Autoimmune pancreatitis as a new clinical entity. Three cases of autoimmune pancreatitis with effective steroid therapy.

作者信息

Ito T, Nakano I, Koyanagi S, Miyahara T, Migita Y, Ogoshi K, Sakai H, Matsunaga S, Yasuda O, Sumii T, Nawata H

机构信息

Third Department of Internal Medicine, Faculty of Medicine, Kyushu University, Fukuoka, Japan.

出版信息

Dig Dis Sci. 1997 Jul;42(7):1458-68. doi: 10.1023/a:1018862626221.

Abstract

The most common forms of chronic pancreatitis are related to alcohol ingestion, whereas the entity of non-alcohol-associated (idiopathic) pancreatitis is poorly understood. Autoimmunity has been suggested as a possible etiologic factor of idiopathic chronic pancreatitis. A total of 362 Japanese patients underwent endoscopic retrograde pancreatography (ERP) for suspected pancreatic disease, and 161 were diagnosed with chronic pancreatitis. Among them, we found three cases (1.86% incidence) of unique chronic pancreatitis, in which ERP revealed diffuse narrowing of the main pancreatic duct with an irregular wall. We diagnosed these three patients as having pancreatitis associated with an autoimmune mechanism morphologically and biochemically and started them on steroid therapy. The characteristics of the these three patients were as follows: hypergammaglobulinemia, eosinophilia, ultrasonography showing hypoehoic diffuse swelling in the pancreas (sausage-like appearance), ERP showing diffuse narrowing of the main pancreatic duct with irregular like thumbprint-like marks, reversible exocrine insufficiency, and positive anti-carbonic anhydrase II antibody. After one month of the treatment with steroids, pancreatitis dramatically improved morphologically and enzymatically. Here we describe these cases of the suspected autoimmune chronic pancreatitis.
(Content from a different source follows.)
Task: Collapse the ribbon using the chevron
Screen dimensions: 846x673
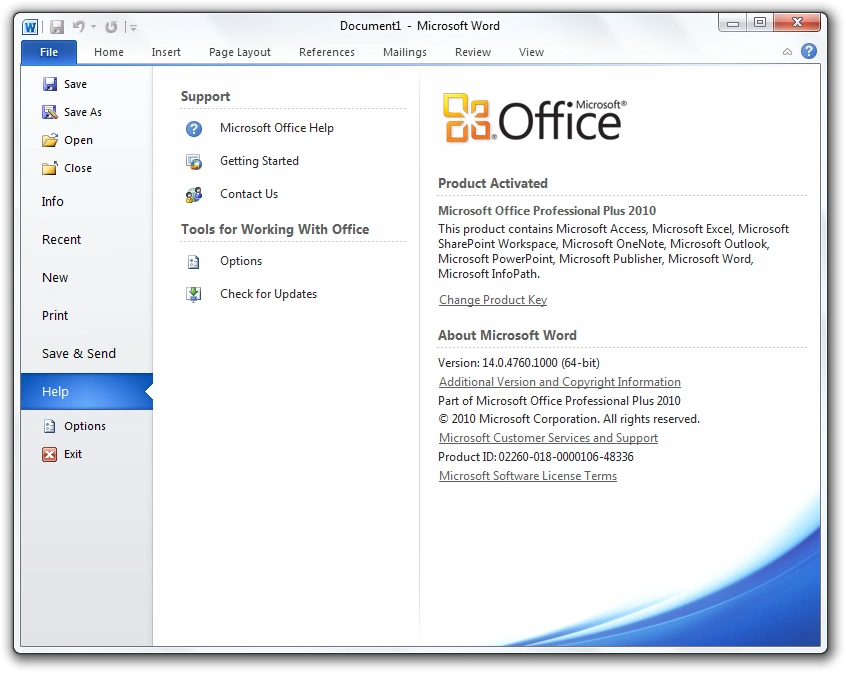Action: (787, 50)
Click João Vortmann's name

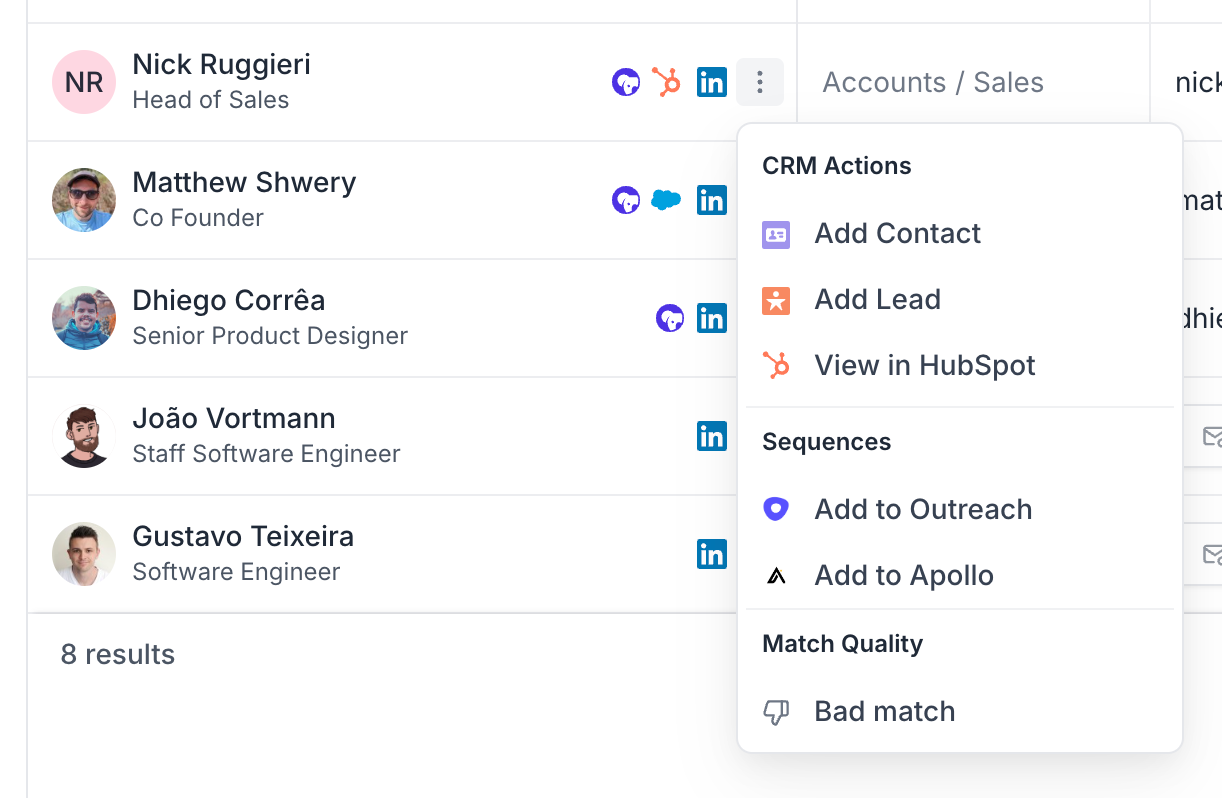(234, 419)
We must recognize the concept and the features of autoimmune pancreatitis in order to avoid unnecessary surgery as pancreatic cancer.

摘要

慢性胰腺炎最常见的形式与饮酒有关,而非酒精相关性(特发性)胰腺炎的病因则了解甚少。自身免疫被认为是特发性慢性胰腺炎可能的病因之一。共有362例日本患者因疑似胰腺疾病接受了内镜逆行胰胆管造影(ERP)检查,其中161例被诊断为慢性胰腺炎。在这些患者中,我们发现了3例(发病率为1.86%)特殊的慢性胰腺炎,ERP显示主胰管弥漫性狭窄且管壁不规则。我们从形态学和生化方面将这3例患者诊断为自身免疫机制相关的胰腺炎,并开始对其进行类固醇治疗。这3例患者的特征如下:高球蛋白血症、嗜酸性粒细胞增多、超声显示胰腺低回声弥漫性肿胀(腊肠样外观)、ERP显示主胰管弥漫性狭窄且有不规则的类似拇指印样痕迹、可逆性外分泌功能不全以及抗碳酸酐酶II抗体阳性。使用类固醇治疗1个月后,胰腺炎在形态学和酶学方面均有显著改善。在此我们描述这些疑似自身免疫性慢性胰腺炎的病例。为避免将其误诊为胰腺癌而进行不必要的手术,我们必须认识到自身免疫性胰腺炎的概念和特征。